Cheers Shaun, I was trying to catch it better but as is usually the way they start to move or close up at the second you push the shutter button!

I'm sure there'll be plenty more chances to come though.

Mike.


----------



## xvickyx (Jul 21, 2009)

wow they are awesome


----------



## snappingchap (Jul 31, 2010)

thanks guys, wdb has now shed and back to being cranky, got a couple of others to add but will do that some other time "wont we mike".


----------



## chondro13 (Aug 18, 2008)

Loving the _Bitis_ especially! Was that hinting towards more photos?


----------



## snakedude (Jul 28, 2007)

snappingchap said:


> thanks guys, wdb has now shed and back to being cranky, got a couple of others to add but will do that some other time "wont we mike".


Does that mean I have to pay you another visit and suffer your company again? Just to get some pictures of your animals!

The things I have to do, life is so hard to me!


----------



## snappingchap (Jul 31, 2010)

well yes it does, im in the process of haggling a deal out with glade to get some more additions sent to hamm for me, including my "dream snakes" all good dude ay.:2thumb:


----------



## snakedude (Jul 28, 2007)

Should be interesting if that order does come off bud, plenty more pics like the one below eh?

http://img824.imageshack.us/i/copy2ofdscf4325.jpg/


Puff Adder Feeding.


----------



## snappingchap (Jul 31, 2010)

now then geez, just picked up a few new additions, including your favourite, and i must say, its a corker, bring your tubes and probes and we will see what we have.:lol2:


----------



## snakedude (Jul 28, 2007)

Okey doze mate, all things being equal we'll be over this coming Sunday, assuming we manage to move the stuff from my house!
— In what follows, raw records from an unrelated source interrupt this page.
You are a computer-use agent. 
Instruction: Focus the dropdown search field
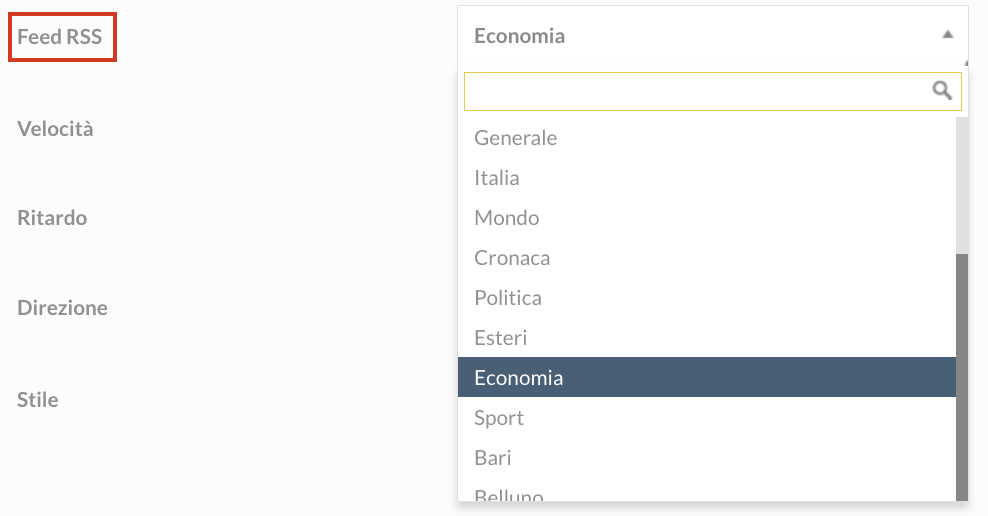(x=713, y=91)
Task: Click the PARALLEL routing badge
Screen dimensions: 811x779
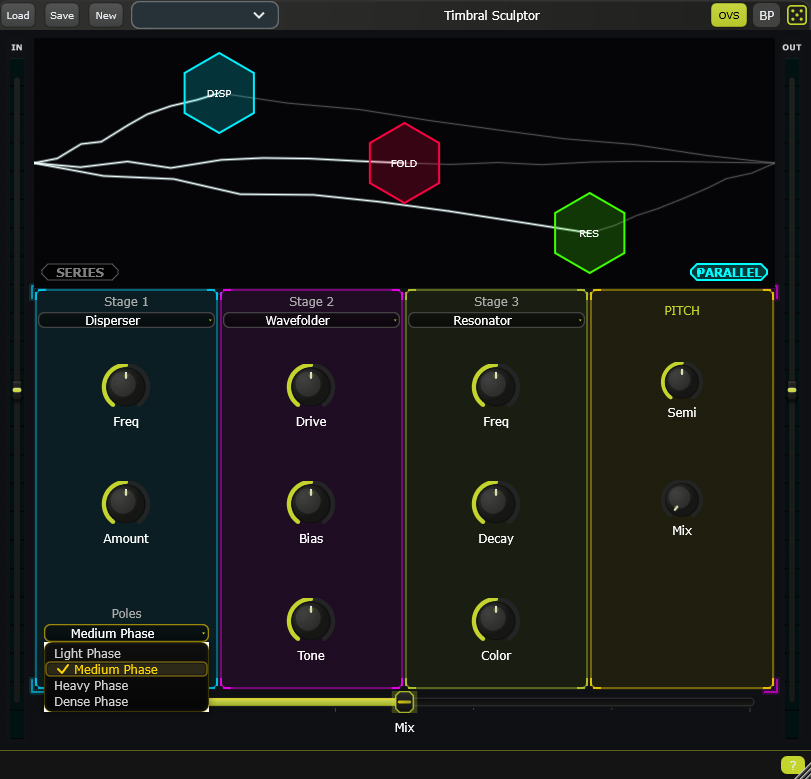Action: point(729,271)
Got a long wheelbase van this weekend so should manage it in one trip but we'll talk about it before then eh bud.

As for tubes, I believe you've already "borrowed" them, along with my grab and my vivs!!! 

One day you might get round to buying your own stuff!

The liberties you take!


----------



## snappingchap (Jul 31, 2010)

hahaha, i presume you forgot to mention all your books that i have ay????:lol2:


----------



## snakedude (Jul 28, 2007)

Ah, there are those too yes, will have to work on stealing those back - eventually!


----------



## snappingchap (Jul 31, 2010)

ey up dude, gabby shed today, nice pic opportunities, got confirmation from glade too, 4 pairs of rattlers coming. will get these in, see how it goes, maybe do the same in march but road trip october to houten, me, you and dave. done you a dozen hooks too dude.:2thumb:


----------



## OddlyWeird (Mar 20, 2010)

Those are great! I love anything Viperidae :2thumb:

Once I've eventually moved out of my flat into a bigger place I'd love to get either an Asp, Bush Viper, Gaboon Viper(esp!) or some kind of pit viper.
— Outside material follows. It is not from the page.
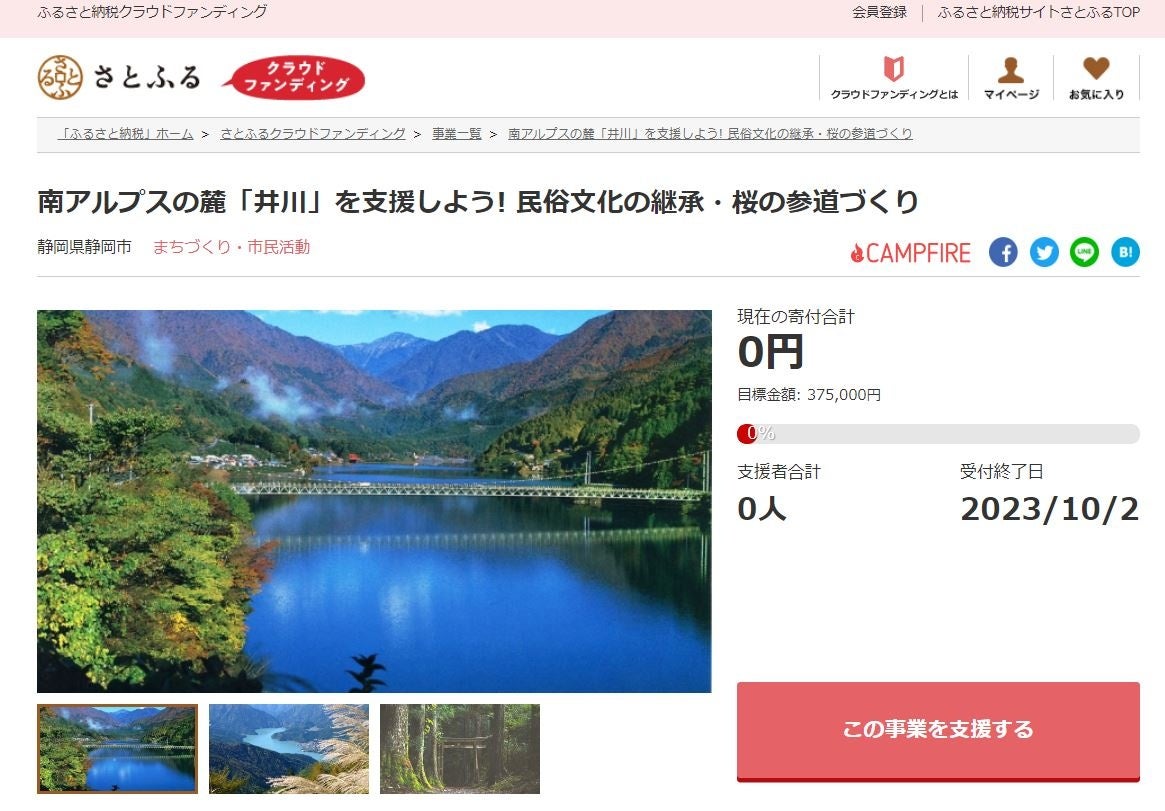Click この事業を支援する button
The image size is (1165, 811).
coord(938,731)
Is the rattler very aggressive? Does it get angry at your presence?
Wondered as I'd never considered any species of rattler even Dusky Pygmys or Hopi.
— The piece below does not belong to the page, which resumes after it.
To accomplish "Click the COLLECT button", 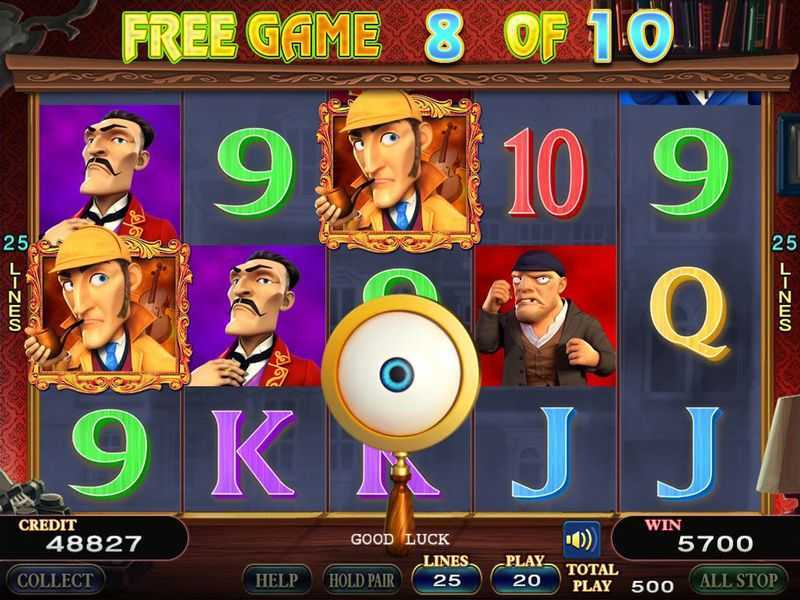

All this is assuming that these species are attainable in the trade.

Did you have difficulty getting them? And your DWA?

Jake


----------



## snappingchap (Jul 31, 2010)

hi there, the rattlers react to movement in the room and rattle accordingly, i have 2 albino wdb's however i have just ordered a pair of mojave, a pair of cascobels, a pair of southern pacifics and a pair of prairies.

im very partial to the rattlers, dwa is fairly easy to obtain as long as you have plenty of common sense.

basically think of everything you will need (i had a dwa before, so was easier for me) and go a bit of overkill, my vet inspection actually cost me more than the dwal itself, however, he was there for quite some time and pointed out a couple of other things i could do with having, which were passed back to the local authority.

make sure you have done 110% to get you dwal, then expect them to suggest other ways to improve it, once you have it, your inspection is no where as problematic.


----------



## malarkine (Jul 7, 2010)

Stunning Crotalus atrox. I love them.


----------



## befxxx (Feb 12, 2010)

wow, i love the venomous snakes, so beautiful. Could never get that close though, you must have balls bigger than your head, cracking!


----------



## snakedude (Jul 28, 2007)

befxxx said:


> wow, i love the venomous snakes, so beautiful. Could never get that close though, you must have balls bigger than your head, cracking!


They certainly are beautiful animals and as for getting close, that's the joy of a good zoom lens for photography! lol.


----------



## snakedude (Jul 28, 2007)

snappingchap said:


> ey up dude, gabby shed today, nice pic opportunities, got confirmation from glade too, 4 pairs of rattlers coming. will get these in, see how it goes, maybe do the same in march but road trip october to houten, me, you and dave. done you a dozen hooks too dude.:2thumb:


Okay mate, will try to get over one night soon and get some nice pics. Will pick those hooks up at the same time unless you come over ot me beforehand.

Euro trip sounds fun bd, will have to get passport renewed but got time to work on it now eh.


----------